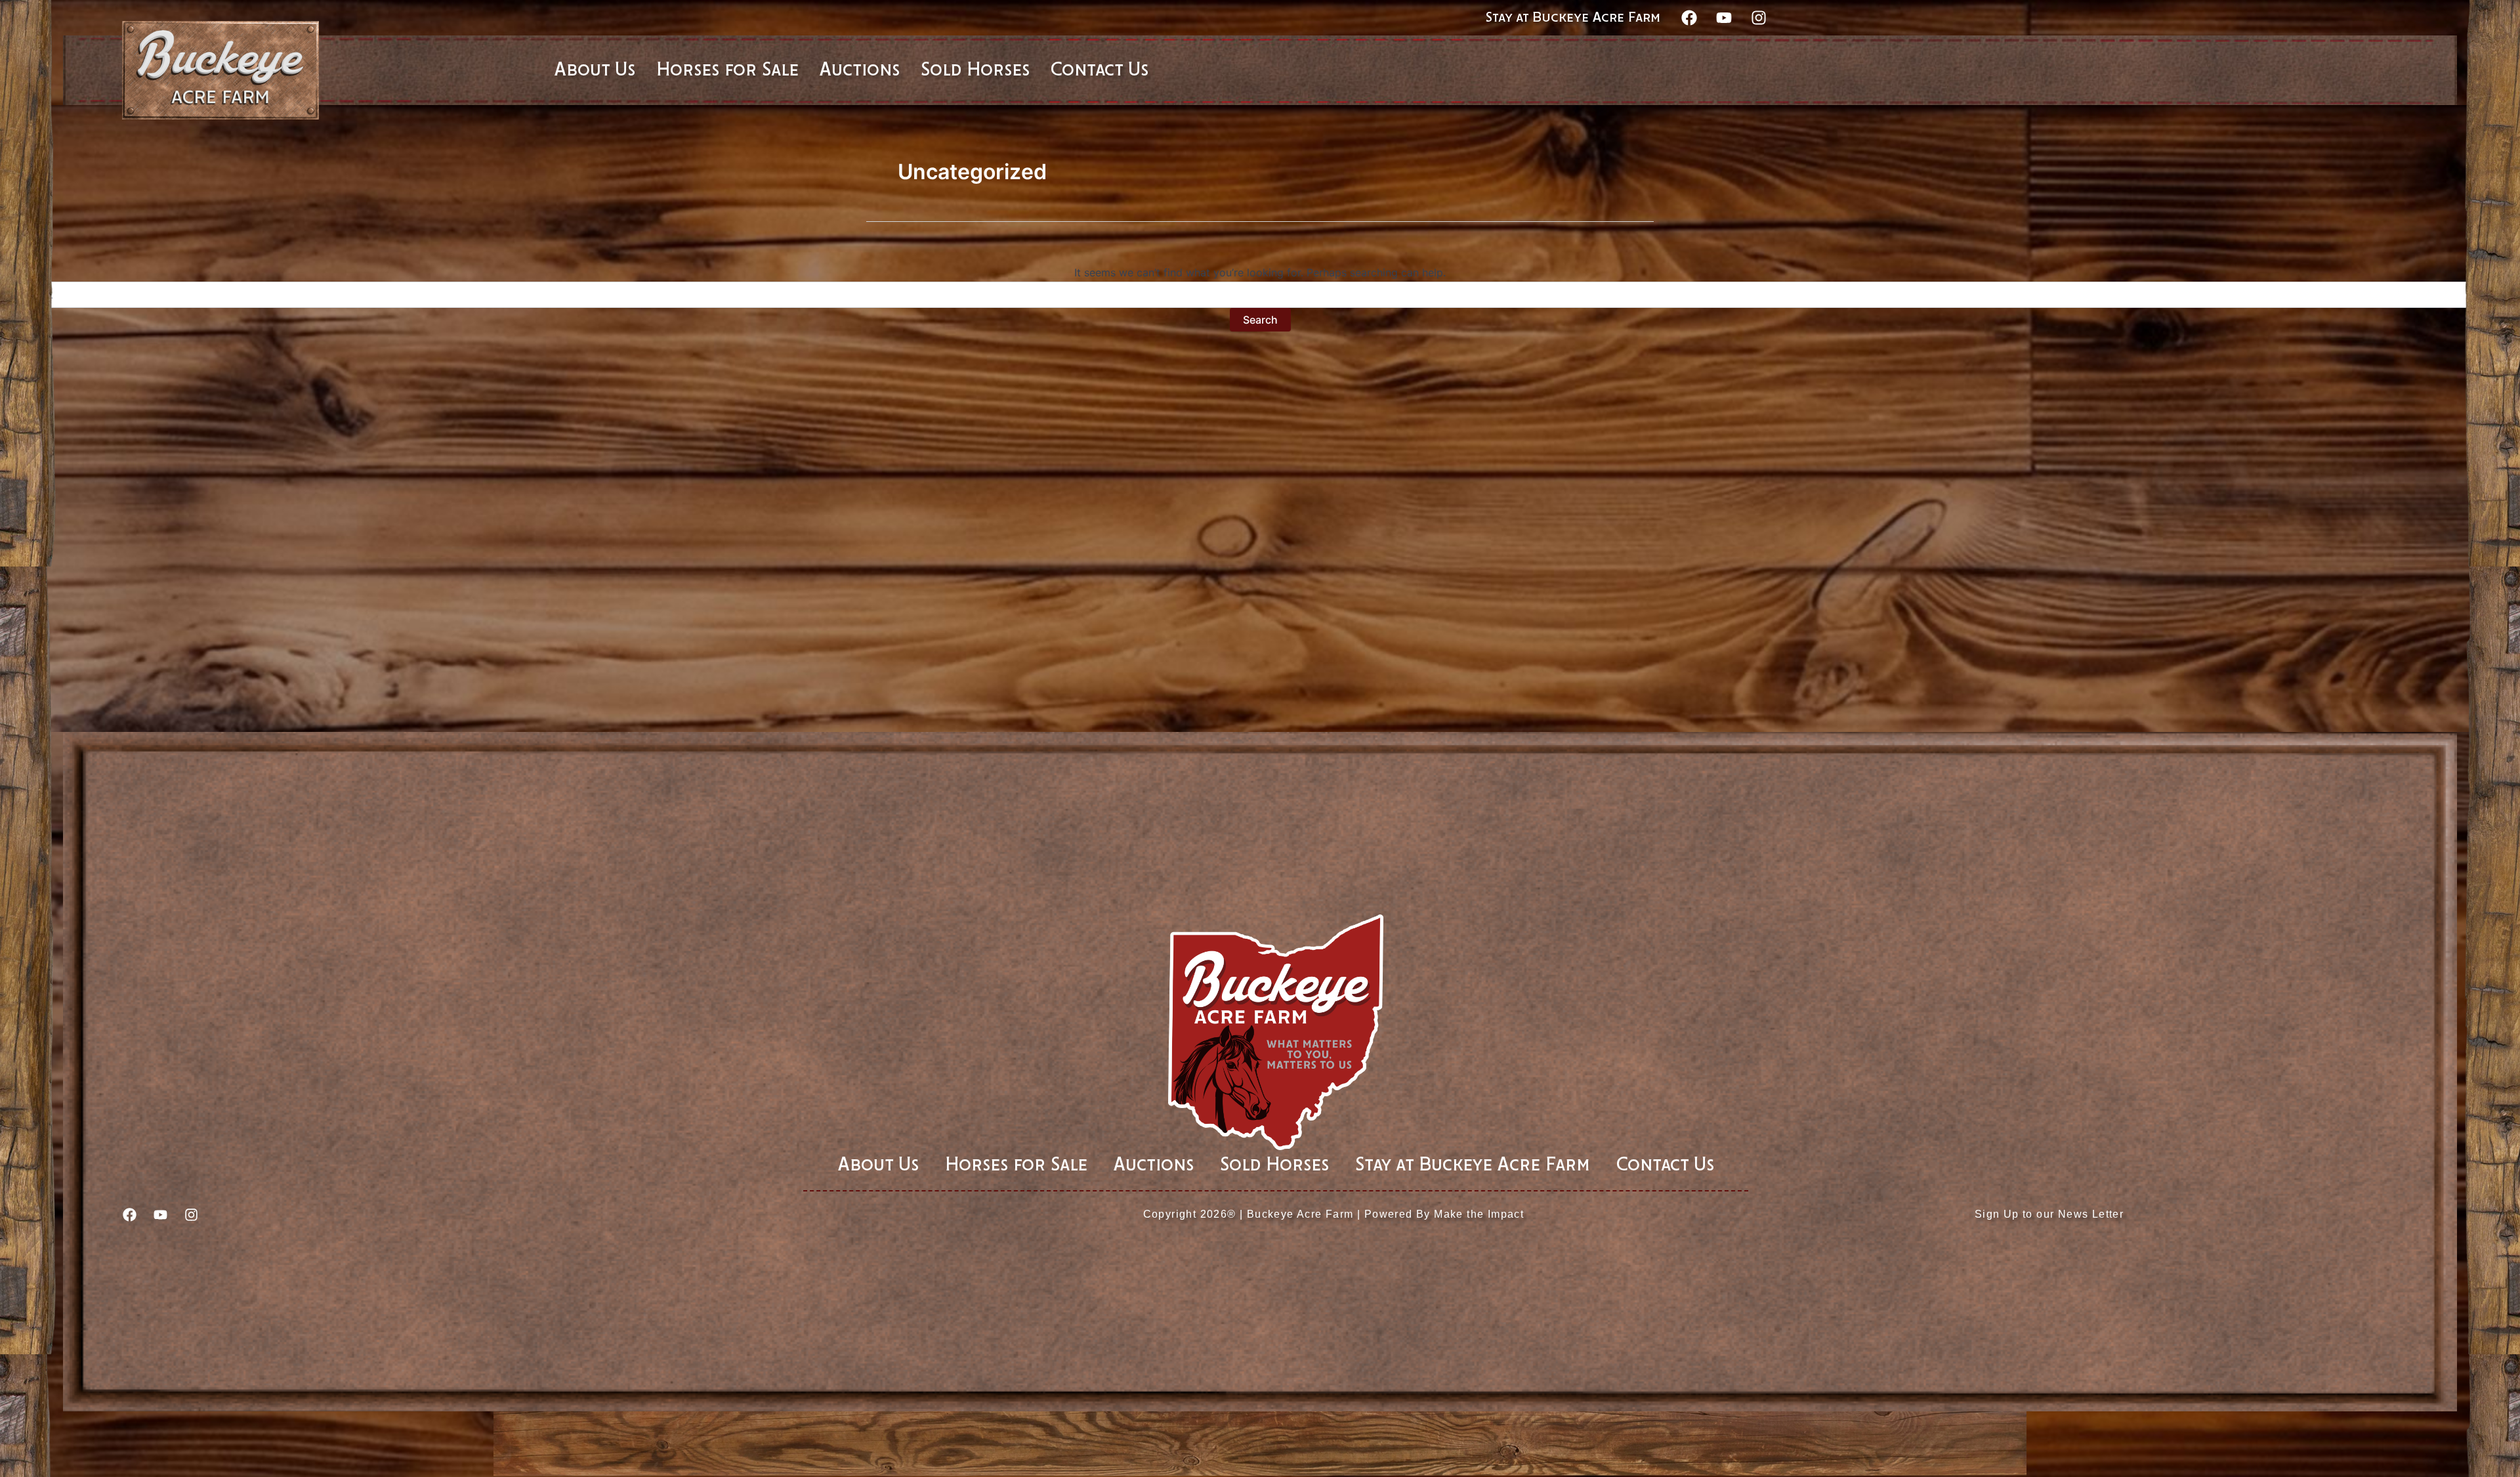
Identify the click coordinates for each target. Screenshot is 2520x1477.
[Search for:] (1260, 295)
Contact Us (1665, 1165)
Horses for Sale (1016, 1165)
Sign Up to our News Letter (2049, 1214)
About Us (878, 1165)
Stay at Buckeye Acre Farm (1573, 18)
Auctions (1154, 1165)
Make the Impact (1479, 1214)
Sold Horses (1274, 1165)
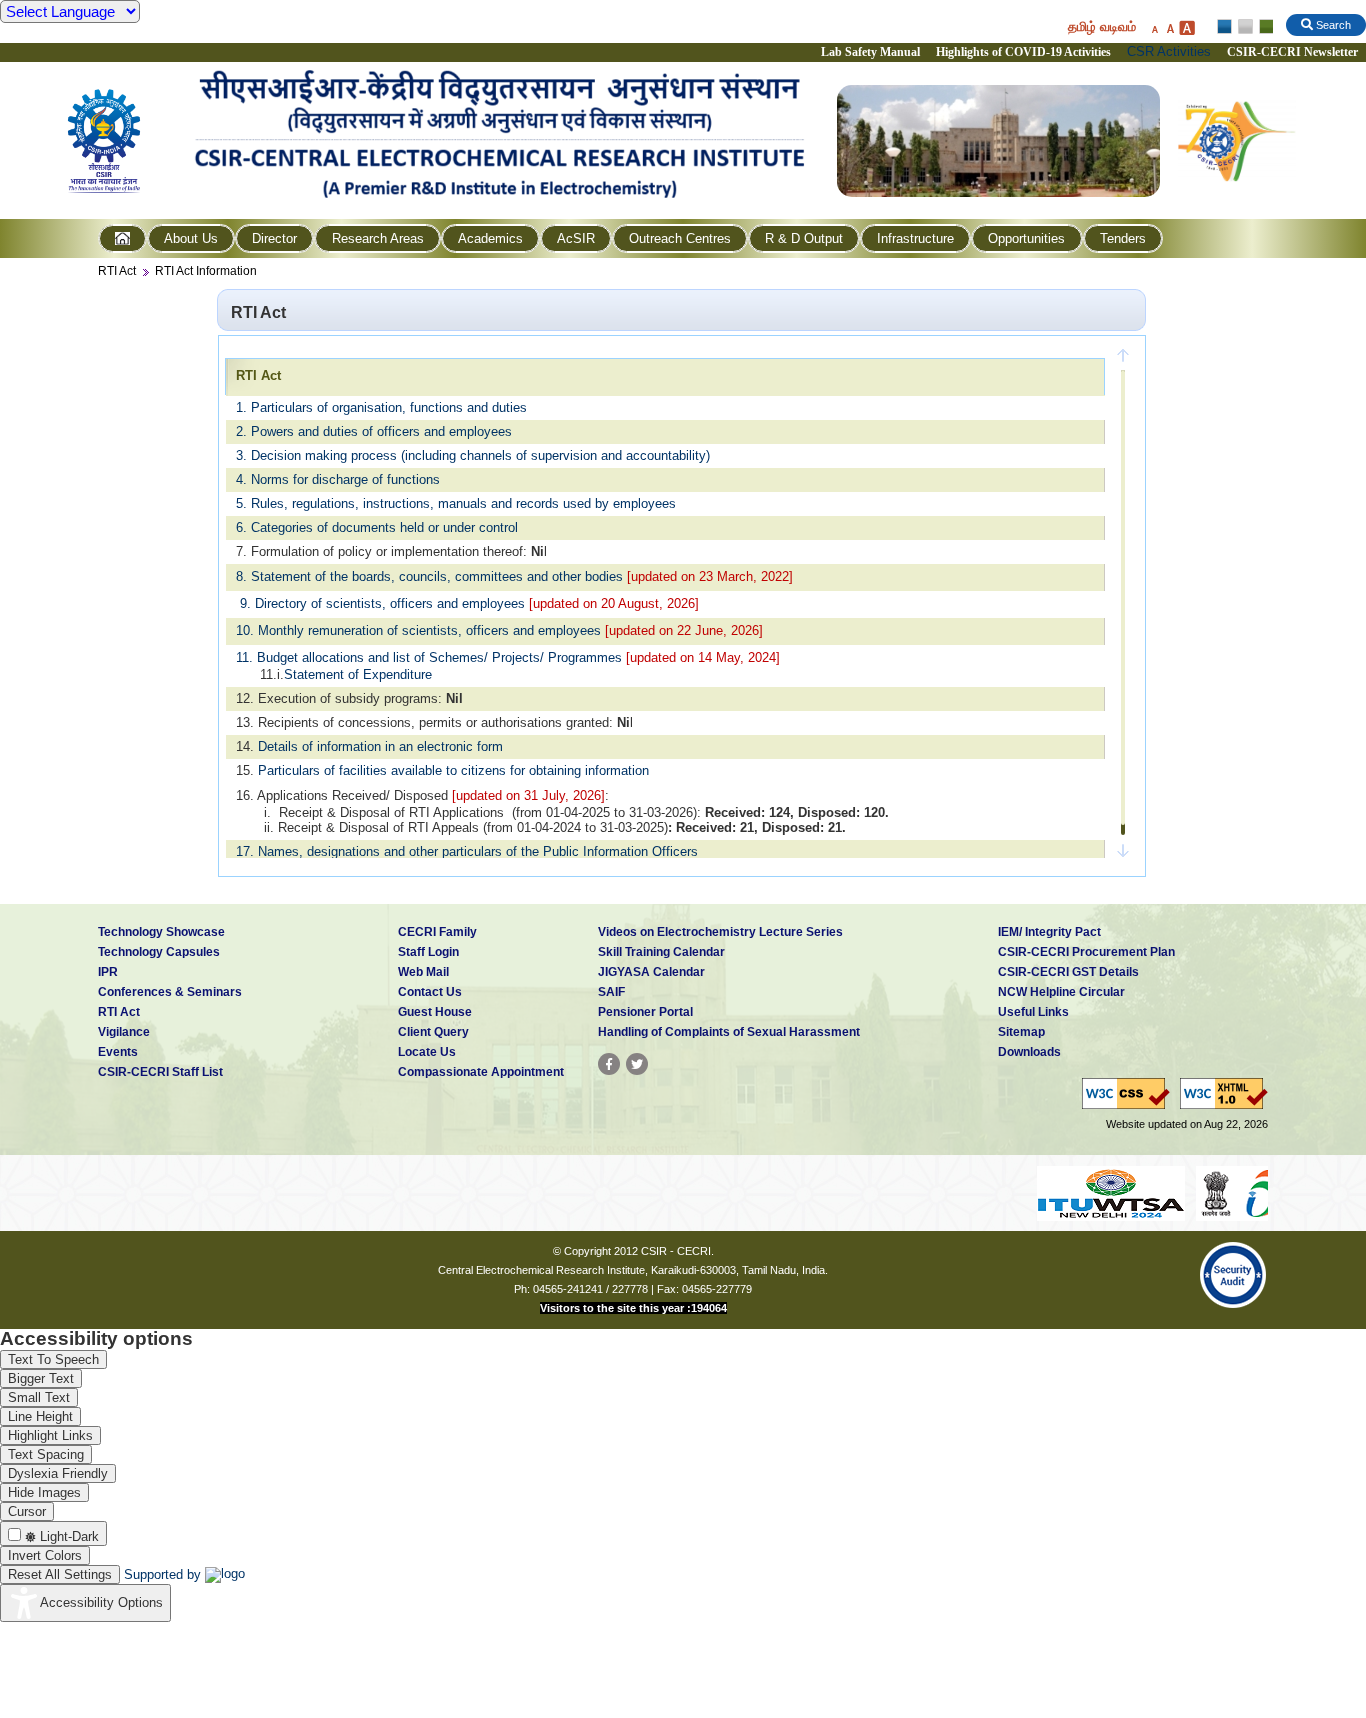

■ EXERCISE GOAL ■
Repeat the listing exactly; do not print any picture.

■ REPLY TO THE TASK ■
Identify the click coordinates for each target. Screenshot is 2520x1477.
[Search for:] (1260, 295)
Contact Us (1665, 1165)
Horses for Sale (1016, 1165)
Sign Up to our News Letter (2049, 1214)
About Us (878, 1165)
Stay at Buckeye Acre Farm (1573, 18)
Auctions (1154, 1165)
Make the Impact (1479, 1214)
Sold Horses (1274, 1165)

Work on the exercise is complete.